The Public Welfare Foundation supports efforts to advance justice and opportunity for people in need. These efforts honor the Foundation’s core values of racial equity, economic well-being and fundamental fairness for all. The Foundation looks for strategic points where its funds can make a significant difference and improve lives through policy and system reform that results in transformative change.
In its 70-year history, the Foundation has distributed more than $570 million in grants to more than 4,800 organizations. With current assets of more than $480 million, Public Welfare makes grants nationwide and focuses its grant making in some difficult, and often overlooked, social justice areas where it believes it can serve as a catalyst for reform.
To bolster grantees’ staying power, the Foundation often gives multi-year and general support grants. In its program areas, the Foundation clusters grants under targeted strategies to achieve longer term goals that can be sustained over time.
Its main programs are Criminal Justice, Juvenile Justice, and Workers’ Rights, with a special initiative on Civil Legal Aid for the poor.
A small number of grants are provided under the Special Opportunities category, reflecting the foundation’s mission and underlying values. These are one-time only grants that are especially timely and compelling. At times, this kind of grant serves as a laboratory for new ideas. The foundation is unable to support unsolicited applications in this program area.
In 2011, the Board approved a time-limited Special Initiative to advance Civil Legal Aid for the Poor under the Special Opportunities program.
The President’s Discretionary Fund offers very small grants to advance the foundation’s mission. Relatively few of these grants are given. The foundation is unable to support unsolicited applications in this program area.
The foundation does not fund individuals, scholarships, direct services, or international projects.
HISTORY
Charles Edward Marsh landed his first job in 1909, as a $25-a-week rookie reporter for a small Oklahoma newspaper. A born entrepreneur, he scraped together $2,500, partnered with brothers E.S. and Charles E. Fentress and built the Marsh-Fentress newspaper chain.
As his fortune swelled, he retained strong populist views. While living in Austin, where he owned the Austin American-Statesman, he backed reform candidates for local and state offices and Franklin D. Roosevelt’s bid for the Presidency in 1932.
In 1936, he met a young Texas congressman named Lyndon Baines Johnson, who became a lifelong friend and beneficiary of his financial and political support. In 1938, Johnson obtained a U.S. visa for another Marsh protege, Erich Leinsdorf, a young Austrian Jewish composer and conductor fleeing the Nazis. After serving in the U.S. Army during World War II, Leinsdorf enjoyed a long, illustrious career leading, among others, the Metropolitan Opera of New York, the Boston Symphony Orchestra, the Israeli Philharmonic and the Berlin Radio Symphony Orchestra.

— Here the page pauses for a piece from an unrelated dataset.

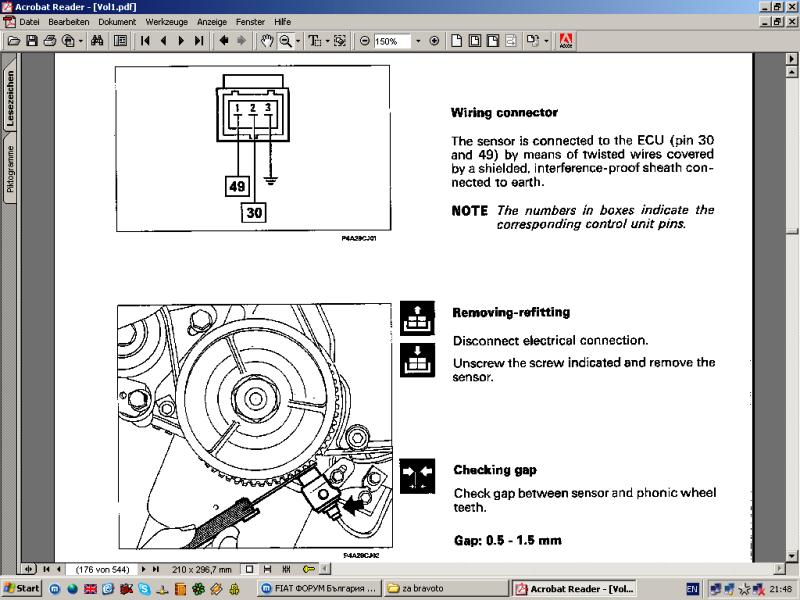This screenshot has height=600, width=800.
Task: Select the Hand tool
Action: [x=267, y=41]
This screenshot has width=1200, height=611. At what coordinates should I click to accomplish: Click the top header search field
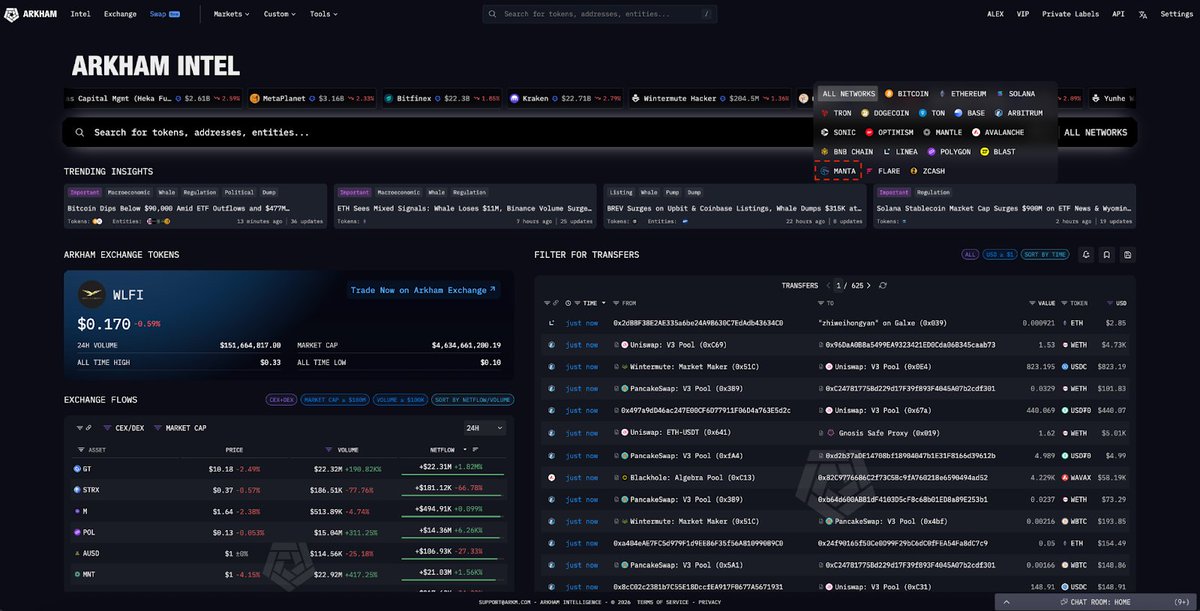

During the Roosevelt era, Marsh moved from Texas to a mansion off Washington’s DuPont Circle and an estate in the Virginia hunt country. He entertained a parade of influential political and intellectual figures, from Vice President Henry Wallace and Senator Claude Pepper of Roosevelt’s New Deal brain trust to authors Erich Maria Remarque and Roald Dahl. A restless and adventurous soul, after the war, Marsh traveled the world, often with Dahl and his wife Patricia Neal, the actress.
Marsh often told his children that he meant to die broke and delighted in casually giving sums of money to those in need, a habit that inspired the 1950’s television series, The Millionaire. In 1947, he made a formal commitment to philanthropy by incorporating the Public Welfare Foundation and designating it to receive his newspapers’ assets upon his death. He deliberately chose a vague name to allow the Foundation to evolve with the times. According to Anonymous Giver, a biography of Marsh by Philip Kopper, Marsh wrote that “public welfare” was “a pretty wide pair of words,” by which he intended the Foundation to involve itself in “any activity which would promote the well-being and happiness of human beings.” A document drafted at the time, according to Kopper, declared that the Foundation would make “gifts for education, charitable or benevolent uses in accordance with a plan which shall meet the changing need for such gifts with flexibility….”
The Foundation’s first grant was made in 1948 – 28 sewing machines for an organization of Jamaican women, so that the island’s poor children could be clothed and sent to school. Marsh saw to it that the Foundation followed up with funding for scholarships and occupational training, medical equipment, clinics and – ahead of the times – micro-loans for fishermen. As the Foundation grew, Marsh built a network of “agents” assigned to find worthwhile recipients: among them, according to Kopper, the young Indira Gandhi, Mother Teresa and the playwright Noel Coward.
Marsh oversaw the Foundation’s work until his health began to decline in 1953. He died in 1964. Claudia Haines Marsh, his third wife, was the Foundation’s president from 1952 to 1974, and she remained a guiding influence until her own death, at the age of 100, in the year 2000.